«Особенно для человека, с которым разговариваешь второй с половиной раз в жизни».
– Правда? – с искренним удивлением восклицает Морена. – Нет же, я честная, а не грубая. Ты такой же, как и я, поэтому я и знаю, о чем говорю.
Она поворачивается к нему, ее бледное, измученное лицо так открыто и трогательно, что сердиться на нее невозможно. Да, он падок на красивых женщин. И да, даже с отключенным медикаментами либидо он это признает. Может, он и депрессивный безвольный мешок с костями, но зато он честный мешок с костями.
– И с чего ты взяла, что мы похожи? – спрашивает Герберт, скидывая мыском одного ботинка с другого прилипшую грязь. Он не хочет смотреть в ее пустые, как стекло, глаза, потому что каждый раз видит в них себя – того настоящего себя, от которого, как она и сказала, он бежит.
Морена молчит – или делает вид, что не расслышала вопроса. Со вздохом падает на скамейку.
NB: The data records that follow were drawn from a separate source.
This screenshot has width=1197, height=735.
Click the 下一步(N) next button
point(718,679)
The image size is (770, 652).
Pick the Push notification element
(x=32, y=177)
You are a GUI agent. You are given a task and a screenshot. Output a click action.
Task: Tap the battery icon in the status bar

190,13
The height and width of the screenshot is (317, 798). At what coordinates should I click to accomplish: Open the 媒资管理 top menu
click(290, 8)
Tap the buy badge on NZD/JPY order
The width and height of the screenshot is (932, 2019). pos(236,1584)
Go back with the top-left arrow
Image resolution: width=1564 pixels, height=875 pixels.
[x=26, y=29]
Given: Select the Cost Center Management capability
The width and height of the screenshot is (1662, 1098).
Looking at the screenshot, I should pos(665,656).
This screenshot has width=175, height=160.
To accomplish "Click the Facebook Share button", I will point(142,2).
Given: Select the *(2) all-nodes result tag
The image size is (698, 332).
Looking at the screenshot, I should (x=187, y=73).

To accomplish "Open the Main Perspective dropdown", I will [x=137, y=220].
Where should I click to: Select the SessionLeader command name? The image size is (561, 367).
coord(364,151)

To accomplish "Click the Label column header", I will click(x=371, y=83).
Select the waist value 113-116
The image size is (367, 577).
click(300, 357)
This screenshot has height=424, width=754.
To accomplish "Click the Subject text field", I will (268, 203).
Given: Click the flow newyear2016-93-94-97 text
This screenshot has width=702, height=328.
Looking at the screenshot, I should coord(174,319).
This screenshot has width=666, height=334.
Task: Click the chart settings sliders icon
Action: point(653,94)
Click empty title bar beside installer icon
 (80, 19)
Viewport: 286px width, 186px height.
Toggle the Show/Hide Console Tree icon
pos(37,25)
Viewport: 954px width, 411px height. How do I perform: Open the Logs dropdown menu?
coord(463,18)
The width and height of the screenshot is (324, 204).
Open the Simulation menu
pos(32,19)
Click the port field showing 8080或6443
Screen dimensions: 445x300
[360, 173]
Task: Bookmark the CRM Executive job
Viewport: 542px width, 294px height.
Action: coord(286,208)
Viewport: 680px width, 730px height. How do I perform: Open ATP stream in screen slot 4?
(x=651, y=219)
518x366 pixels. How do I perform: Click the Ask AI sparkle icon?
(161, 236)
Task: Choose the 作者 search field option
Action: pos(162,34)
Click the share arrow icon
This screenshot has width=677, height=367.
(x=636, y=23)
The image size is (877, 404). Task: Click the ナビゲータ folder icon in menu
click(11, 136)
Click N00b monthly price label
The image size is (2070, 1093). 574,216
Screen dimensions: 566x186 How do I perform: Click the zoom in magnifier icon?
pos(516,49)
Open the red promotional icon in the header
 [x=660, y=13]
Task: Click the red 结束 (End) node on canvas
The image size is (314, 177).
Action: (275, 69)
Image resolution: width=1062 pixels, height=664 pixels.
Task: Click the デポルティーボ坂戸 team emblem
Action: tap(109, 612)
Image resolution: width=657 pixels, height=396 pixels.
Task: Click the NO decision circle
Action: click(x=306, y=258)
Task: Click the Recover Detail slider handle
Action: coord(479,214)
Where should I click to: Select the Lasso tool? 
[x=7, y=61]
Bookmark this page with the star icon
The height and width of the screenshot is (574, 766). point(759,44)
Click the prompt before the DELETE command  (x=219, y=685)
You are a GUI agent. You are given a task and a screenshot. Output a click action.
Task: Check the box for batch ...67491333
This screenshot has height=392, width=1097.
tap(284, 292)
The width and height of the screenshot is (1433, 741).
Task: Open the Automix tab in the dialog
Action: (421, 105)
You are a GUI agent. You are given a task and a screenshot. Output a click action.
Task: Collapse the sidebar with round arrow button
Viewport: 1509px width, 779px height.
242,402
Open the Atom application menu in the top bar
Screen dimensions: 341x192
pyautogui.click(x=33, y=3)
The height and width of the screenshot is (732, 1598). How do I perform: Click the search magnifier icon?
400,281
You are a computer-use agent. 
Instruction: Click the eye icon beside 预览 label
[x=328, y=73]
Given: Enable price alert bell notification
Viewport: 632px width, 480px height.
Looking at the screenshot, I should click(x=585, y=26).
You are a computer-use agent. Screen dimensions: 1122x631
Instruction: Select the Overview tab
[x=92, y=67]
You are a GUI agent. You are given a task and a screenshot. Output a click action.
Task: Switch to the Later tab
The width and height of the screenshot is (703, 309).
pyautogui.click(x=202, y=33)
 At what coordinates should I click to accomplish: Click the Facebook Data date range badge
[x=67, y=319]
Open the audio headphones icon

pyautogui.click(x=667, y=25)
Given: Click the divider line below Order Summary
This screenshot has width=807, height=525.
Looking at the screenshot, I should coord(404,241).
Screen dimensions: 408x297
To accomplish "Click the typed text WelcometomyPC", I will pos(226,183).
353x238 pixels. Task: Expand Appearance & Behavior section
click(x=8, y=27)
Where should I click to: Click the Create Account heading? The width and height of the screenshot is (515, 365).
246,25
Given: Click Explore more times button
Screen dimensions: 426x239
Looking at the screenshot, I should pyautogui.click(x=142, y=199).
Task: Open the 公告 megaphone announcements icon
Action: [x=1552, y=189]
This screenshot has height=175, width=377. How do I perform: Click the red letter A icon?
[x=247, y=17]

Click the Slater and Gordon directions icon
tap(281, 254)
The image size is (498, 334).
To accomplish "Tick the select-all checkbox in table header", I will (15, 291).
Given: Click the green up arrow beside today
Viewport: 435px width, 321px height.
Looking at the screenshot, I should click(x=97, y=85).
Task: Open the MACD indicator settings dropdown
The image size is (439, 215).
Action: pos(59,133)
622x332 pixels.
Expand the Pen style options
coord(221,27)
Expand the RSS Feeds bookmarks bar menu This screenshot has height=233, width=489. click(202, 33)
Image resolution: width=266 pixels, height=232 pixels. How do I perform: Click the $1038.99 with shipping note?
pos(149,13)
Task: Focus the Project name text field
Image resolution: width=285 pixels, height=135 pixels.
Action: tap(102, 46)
Прижимает одну ногу к груди, а голову запрокидывает назад. Только сейчас Герберт замечает, что ее волосы собраны на затылке в узкий и гладкий пучок, отчего лицо кажется еще более острым и натянутым, как предсмертная маска.
– Рад встрече с семьей? – интересуется она, приоткрыв один глаз.
– Не знаю. И да, потому что у них все хорошо, и нет, потому что было бы лучше, если бы не мое присутствие в их жизни, – он опускается рядом. – Хуже ребенка-неудачника только ребенок, у которого голова пошла набекрень.
– Самокритично.
– Спасибо, я стараюсь.
– Они тебя любят, просто по-своему, – Морена кладет руку на плечо Герберта, подсаживаясь к нему ближе. Он не помнит, когда в последний раз ощущал женщину так тесно к своему телу, не считая местных медсестер – обезличенных, пахнущих медикаментами, от которых его постоянно тошнит. Наверняка это было незадолго до госпитализации. С болезнью к нему пришла боль от чужих прикосновений. Будто посторонние руки норовят залезть под кожу, вырвать пальцами жилы, взрыхлить грязными ногтями вены.
Герберт скользит взглядом по девичьей ладони, что сжимает его плечо. Удивительно: похоже, таблетки действуют. Ему не больно. Хирцман запляшет, как Пина Бауш.
– Расскажу тебе интересный факт. Моя семья любит меня, но они не умеют выражать чувства словами. Никогда не слышала, чтобы мама шептала мне о любви. Отец – и подавно. Сам понимаешь, время было другое. Их собственные родители не говорили им об этой эфемерной любви, кусок хлеба и крыша над головой – вот ее лучшее проявление. Сложно поспорить, да? Но я-то знаю, что действия значат больше слов: родители не отвернулись от меня в тяжелое время, навещают и сейчас, оплачивая пребывание здесь и надеясь на мое скорое возвращение. Нельзя судить о людях однобоко, у каждого свое видение и своя боль, – неожиданно улыбается Морена, и Герберт вспоминает, что когда-то умел улыбаться так же – не навязывая свою уверенность и не кичась ею, а транслируя ее тихо, как роскошь, доступную немногим.
Он слушает девушку молча, смирившись с ее рукой на своем плече. Значит, она из любящей семьи. По роковой случайности оказалась здесь, рядом с ним, среди этих зловонных лилий, запах которых щекочет ему нос. В разговорах с умалишенными нельзя быть уверенным наверняка, говорят ли они правду или озвучивают искаженный мир галлюцинаций, процветающий в их головах. Но Герберт почему-то верит Морене.
– Боюсь, что я не оправдал ожиданий своих родителей, – он равнодушно пожимает плечами. – Угробил, так сказать, возложенные надежды. В итоге не стал ни тем, кого они хотели бы во мне видеть, ни тем, кого сам хотел бы видеть в себе. Странно думать об этом, когда идет третий десяток.